▸ Problem details
Your answer should hold exactly the lines from the one containing "Afghanistan Press (532, 1414)" through the end of the material, and no others.

___ Data for this task ___

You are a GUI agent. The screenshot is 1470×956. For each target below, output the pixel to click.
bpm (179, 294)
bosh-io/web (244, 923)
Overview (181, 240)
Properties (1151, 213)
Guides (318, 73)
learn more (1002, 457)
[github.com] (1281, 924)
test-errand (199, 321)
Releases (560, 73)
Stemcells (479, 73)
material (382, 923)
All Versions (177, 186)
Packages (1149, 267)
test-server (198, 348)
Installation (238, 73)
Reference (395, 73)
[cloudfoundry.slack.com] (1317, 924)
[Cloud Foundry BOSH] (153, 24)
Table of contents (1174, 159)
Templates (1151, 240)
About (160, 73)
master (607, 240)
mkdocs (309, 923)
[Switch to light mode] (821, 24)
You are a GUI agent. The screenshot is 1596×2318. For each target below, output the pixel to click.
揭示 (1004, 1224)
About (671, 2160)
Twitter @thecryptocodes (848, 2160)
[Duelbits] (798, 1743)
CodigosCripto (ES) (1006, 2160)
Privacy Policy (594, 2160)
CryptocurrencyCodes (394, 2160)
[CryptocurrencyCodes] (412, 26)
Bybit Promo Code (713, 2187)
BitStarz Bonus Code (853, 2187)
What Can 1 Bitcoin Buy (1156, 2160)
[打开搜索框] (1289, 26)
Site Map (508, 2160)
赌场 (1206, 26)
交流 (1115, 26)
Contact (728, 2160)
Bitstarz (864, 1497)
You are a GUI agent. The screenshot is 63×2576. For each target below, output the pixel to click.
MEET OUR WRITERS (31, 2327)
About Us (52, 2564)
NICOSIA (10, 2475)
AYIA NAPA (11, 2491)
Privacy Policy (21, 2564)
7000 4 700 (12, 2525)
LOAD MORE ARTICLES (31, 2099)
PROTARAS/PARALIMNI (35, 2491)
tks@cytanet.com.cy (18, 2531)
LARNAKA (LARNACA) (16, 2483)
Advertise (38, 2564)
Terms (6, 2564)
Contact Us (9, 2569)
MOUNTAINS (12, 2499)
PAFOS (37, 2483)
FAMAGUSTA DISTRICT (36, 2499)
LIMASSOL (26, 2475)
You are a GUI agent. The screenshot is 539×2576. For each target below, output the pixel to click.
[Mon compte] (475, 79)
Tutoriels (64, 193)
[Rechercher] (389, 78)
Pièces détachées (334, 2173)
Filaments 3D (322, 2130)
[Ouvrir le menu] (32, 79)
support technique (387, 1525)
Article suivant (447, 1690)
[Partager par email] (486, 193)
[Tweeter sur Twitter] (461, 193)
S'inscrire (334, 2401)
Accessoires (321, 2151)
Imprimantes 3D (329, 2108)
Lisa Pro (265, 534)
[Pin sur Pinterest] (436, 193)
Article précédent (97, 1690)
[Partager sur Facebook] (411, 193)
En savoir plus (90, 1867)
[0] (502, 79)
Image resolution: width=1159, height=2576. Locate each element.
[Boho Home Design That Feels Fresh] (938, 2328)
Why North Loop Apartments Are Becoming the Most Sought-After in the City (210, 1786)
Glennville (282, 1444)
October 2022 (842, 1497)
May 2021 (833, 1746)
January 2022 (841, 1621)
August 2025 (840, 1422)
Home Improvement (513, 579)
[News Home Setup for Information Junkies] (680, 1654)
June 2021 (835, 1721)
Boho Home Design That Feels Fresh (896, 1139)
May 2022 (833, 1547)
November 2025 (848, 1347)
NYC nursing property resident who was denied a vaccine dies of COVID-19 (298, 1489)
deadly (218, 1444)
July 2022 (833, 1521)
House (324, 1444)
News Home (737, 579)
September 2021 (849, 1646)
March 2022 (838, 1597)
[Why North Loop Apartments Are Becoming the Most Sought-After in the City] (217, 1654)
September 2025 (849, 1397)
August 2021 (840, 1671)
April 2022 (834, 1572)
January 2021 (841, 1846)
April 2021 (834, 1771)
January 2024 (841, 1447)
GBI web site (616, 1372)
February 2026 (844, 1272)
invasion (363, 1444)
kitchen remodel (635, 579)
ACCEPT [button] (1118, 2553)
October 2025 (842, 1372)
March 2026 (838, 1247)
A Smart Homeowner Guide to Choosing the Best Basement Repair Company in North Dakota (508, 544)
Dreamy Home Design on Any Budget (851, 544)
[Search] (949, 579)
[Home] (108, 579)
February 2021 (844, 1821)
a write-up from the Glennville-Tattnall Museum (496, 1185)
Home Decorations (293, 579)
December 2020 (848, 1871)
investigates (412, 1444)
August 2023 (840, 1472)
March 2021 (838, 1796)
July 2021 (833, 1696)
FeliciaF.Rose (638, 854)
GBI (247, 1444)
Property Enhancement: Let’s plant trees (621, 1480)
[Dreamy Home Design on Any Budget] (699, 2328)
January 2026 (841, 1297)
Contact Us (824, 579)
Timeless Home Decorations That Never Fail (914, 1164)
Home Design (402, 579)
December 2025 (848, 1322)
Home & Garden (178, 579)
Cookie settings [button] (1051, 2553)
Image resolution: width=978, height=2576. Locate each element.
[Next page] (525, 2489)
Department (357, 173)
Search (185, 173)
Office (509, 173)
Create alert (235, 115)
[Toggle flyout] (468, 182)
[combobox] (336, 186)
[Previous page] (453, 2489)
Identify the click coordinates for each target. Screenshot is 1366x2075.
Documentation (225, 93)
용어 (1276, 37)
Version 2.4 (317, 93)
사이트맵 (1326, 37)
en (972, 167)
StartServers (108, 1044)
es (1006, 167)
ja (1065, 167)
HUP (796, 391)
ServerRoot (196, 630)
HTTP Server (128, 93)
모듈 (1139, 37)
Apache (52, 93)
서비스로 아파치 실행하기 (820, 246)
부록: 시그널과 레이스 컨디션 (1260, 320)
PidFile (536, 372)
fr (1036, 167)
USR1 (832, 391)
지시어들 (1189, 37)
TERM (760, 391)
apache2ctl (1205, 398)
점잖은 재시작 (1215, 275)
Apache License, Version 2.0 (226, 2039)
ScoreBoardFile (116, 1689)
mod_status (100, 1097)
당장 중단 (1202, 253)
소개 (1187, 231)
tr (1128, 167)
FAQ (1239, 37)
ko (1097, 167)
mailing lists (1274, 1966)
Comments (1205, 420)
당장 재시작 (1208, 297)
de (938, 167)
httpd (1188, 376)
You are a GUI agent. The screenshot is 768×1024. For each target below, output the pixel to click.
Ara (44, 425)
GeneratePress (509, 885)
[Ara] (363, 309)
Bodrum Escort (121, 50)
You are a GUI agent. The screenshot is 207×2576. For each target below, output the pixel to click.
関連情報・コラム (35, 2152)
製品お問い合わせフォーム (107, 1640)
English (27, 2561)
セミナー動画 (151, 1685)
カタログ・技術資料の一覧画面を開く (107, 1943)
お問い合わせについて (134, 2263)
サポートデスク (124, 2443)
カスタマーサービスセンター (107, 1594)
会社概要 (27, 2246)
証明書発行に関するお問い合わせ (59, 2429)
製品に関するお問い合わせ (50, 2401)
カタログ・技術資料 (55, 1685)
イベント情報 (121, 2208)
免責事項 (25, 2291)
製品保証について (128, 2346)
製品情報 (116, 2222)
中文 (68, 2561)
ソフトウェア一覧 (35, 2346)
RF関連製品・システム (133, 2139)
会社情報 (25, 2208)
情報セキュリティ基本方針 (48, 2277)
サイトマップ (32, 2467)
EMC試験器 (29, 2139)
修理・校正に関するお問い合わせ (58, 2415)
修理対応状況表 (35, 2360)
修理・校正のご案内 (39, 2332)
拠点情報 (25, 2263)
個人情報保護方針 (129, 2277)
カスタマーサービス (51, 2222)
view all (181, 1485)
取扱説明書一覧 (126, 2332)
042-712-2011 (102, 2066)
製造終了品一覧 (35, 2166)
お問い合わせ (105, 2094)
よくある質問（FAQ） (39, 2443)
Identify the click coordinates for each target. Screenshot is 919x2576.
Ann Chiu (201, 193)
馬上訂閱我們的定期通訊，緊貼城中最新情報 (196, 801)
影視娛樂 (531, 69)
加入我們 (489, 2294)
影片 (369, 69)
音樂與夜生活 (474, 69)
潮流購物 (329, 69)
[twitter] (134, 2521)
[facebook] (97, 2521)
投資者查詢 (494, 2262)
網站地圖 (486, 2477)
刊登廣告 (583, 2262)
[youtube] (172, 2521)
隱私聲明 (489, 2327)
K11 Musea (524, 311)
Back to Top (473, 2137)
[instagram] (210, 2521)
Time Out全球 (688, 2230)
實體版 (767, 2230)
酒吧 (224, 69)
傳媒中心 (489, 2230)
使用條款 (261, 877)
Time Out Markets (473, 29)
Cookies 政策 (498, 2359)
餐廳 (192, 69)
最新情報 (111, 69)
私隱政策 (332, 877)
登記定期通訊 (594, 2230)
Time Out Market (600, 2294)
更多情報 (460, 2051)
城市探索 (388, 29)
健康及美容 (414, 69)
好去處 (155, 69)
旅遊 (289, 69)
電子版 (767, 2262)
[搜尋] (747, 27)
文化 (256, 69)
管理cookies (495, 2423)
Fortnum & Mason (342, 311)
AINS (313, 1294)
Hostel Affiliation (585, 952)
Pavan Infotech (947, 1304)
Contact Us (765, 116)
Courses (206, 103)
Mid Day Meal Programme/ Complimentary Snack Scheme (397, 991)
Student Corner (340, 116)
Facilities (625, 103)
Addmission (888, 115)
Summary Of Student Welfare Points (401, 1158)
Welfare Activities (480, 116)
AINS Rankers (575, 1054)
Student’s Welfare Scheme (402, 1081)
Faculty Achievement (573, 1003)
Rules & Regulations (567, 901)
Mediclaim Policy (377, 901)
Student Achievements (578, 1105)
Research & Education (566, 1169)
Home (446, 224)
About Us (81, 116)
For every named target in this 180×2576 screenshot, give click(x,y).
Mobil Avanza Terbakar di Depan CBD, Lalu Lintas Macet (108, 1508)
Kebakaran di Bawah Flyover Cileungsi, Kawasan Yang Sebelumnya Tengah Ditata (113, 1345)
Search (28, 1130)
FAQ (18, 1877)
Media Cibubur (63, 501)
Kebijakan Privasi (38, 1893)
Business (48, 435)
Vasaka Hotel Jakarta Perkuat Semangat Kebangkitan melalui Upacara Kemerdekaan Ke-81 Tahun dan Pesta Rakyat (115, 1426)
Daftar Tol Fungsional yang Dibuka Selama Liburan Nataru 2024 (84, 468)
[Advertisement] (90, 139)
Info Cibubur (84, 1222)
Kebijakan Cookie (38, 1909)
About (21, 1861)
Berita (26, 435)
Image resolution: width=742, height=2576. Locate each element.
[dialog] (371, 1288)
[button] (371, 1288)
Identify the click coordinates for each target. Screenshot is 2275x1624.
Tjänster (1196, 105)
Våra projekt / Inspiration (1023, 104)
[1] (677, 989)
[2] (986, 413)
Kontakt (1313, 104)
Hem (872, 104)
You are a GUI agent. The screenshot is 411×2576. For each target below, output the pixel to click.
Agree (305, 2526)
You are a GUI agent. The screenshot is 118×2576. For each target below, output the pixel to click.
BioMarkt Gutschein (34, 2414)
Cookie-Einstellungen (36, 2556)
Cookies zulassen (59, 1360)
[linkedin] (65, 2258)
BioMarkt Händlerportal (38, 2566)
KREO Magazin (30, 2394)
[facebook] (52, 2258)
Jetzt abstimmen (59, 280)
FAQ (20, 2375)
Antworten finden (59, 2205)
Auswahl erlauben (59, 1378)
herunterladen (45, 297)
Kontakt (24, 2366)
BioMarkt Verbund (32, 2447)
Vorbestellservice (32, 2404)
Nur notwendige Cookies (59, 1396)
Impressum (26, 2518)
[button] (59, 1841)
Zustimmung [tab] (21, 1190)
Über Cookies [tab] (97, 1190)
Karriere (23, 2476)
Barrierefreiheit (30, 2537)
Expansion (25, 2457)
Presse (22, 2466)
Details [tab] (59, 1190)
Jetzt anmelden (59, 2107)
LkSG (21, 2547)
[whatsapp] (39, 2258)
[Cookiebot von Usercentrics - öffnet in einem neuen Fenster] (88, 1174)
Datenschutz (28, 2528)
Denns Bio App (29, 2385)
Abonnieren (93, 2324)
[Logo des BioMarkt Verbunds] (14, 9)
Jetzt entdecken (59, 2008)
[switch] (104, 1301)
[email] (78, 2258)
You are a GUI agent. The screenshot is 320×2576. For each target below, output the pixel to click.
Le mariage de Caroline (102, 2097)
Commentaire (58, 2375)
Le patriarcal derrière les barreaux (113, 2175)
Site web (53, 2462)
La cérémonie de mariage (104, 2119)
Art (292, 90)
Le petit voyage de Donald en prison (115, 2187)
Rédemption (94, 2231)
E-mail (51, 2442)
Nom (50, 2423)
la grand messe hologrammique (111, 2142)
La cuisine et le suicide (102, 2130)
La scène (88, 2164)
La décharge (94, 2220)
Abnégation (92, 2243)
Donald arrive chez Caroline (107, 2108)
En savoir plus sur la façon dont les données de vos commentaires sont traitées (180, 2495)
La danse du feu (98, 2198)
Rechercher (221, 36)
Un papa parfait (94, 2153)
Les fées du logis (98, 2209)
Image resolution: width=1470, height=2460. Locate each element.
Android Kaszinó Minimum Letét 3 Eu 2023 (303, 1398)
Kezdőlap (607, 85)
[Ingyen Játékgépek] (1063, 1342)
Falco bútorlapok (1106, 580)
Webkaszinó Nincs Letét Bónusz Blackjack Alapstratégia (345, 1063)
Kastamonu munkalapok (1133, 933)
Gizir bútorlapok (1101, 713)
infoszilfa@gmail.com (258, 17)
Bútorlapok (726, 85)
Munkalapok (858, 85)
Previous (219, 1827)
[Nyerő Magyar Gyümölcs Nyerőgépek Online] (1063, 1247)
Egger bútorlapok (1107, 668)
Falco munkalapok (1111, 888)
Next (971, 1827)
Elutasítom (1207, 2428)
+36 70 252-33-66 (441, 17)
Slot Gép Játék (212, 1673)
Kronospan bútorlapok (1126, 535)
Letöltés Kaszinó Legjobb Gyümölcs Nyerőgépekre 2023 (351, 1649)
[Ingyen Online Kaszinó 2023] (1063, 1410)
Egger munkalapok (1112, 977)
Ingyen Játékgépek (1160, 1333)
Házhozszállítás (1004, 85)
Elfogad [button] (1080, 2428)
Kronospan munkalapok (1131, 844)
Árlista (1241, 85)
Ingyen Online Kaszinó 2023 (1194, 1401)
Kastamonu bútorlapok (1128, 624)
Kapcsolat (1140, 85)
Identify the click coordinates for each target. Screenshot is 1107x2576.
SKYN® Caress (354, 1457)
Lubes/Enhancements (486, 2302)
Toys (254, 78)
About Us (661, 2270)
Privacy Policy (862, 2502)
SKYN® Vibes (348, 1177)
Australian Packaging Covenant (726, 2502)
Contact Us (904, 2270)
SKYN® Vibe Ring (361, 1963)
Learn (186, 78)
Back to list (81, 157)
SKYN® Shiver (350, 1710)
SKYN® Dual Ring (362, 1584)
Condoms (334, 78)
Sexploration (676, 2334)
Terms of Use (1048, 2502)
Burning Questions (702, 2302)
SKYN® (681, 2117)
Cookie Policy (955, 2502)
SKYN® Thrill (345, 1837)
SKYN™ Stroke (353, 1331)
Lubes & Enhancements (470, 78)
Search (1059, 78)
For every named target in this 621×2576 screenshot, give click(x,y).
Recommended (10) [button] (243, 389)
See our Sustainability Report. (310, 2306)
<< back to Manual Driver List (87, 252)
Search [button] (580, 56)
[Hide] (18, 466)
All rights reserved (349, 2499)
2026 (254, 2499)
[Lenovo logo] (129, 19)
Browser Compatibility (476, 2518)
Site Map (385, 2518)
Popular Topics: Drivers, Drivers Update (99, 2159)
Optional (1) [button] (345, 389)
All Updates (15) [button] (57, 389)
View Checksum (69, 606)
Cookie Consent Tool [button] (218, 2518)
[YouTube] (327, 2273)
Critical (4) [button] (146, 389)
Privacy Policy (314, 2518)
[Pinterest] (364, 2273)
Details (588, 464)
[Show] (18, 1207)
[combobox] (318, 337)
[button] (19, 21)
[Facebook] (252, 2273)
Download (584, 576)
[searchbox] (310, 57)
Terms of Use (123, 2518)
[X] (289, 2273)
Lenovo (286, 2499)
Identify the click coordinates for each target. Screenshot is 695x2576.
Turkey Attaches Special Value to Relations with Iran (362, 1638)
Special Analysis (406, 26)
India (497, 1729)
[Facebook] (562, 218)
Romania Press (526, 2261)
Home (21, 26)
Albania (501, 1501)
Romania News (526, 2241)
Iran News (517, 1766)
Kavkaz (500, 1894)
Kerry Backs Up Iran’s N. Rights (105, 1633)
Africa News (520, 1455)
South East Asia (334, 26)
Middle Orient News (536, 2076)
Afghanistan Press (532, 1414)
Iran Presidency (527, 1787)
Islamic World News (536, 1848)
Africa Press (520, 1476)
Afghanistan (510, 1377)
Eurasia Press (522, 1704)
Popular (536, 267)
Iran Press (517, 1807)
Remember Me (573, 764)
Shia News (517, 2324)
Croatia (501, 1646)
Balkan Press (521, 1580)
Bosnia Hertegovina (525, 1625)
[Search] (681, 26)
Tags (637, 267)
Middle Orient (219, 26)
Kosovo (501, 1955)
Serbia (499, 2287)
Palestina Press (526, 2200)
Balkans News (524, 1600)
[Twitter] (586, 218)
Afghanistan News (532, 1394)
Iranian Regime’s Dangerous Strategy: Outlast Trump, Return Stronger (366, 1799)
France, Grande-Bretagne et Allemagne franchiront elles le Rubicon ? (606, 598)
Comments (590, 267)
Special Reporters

___

▸ Task solution
Afghanistan Press (532, 1414)
Iran Presidency (527, 1787)
Islamic World News (536, 1848)
Africa Press (520, 1476)
Afghanistan (510, 1377)
Eurasia Press (522, 1704)
Popular (536, 267)
Iran Press (517, 1807)
Remember Me (573, 764)
Shia News (517, 2324)
Croatia (501, 1646)
Balkan Press (521, 1580)
Bosnia Hertegovina (525, 1625)
[Search] (681, 26)
Tags (637, 267)
Middle Orient (219, 26)
Kosovo (501, 1955)
Serbia (499, 2287)
Palestina Press (526, 2200)
Balkans News (524, 1600)
[Twitter] (586, 218)
Afghanistan News (532, 1394)
Iranian Regime’s Dangerous Strategy: Outlast Trump, Return Stronger (366, 1799)
France, Grande-Bretagne et Allemagne franchiront elles le Rubicon ? (606, 598)
Comments (590, 267)
Special Reporters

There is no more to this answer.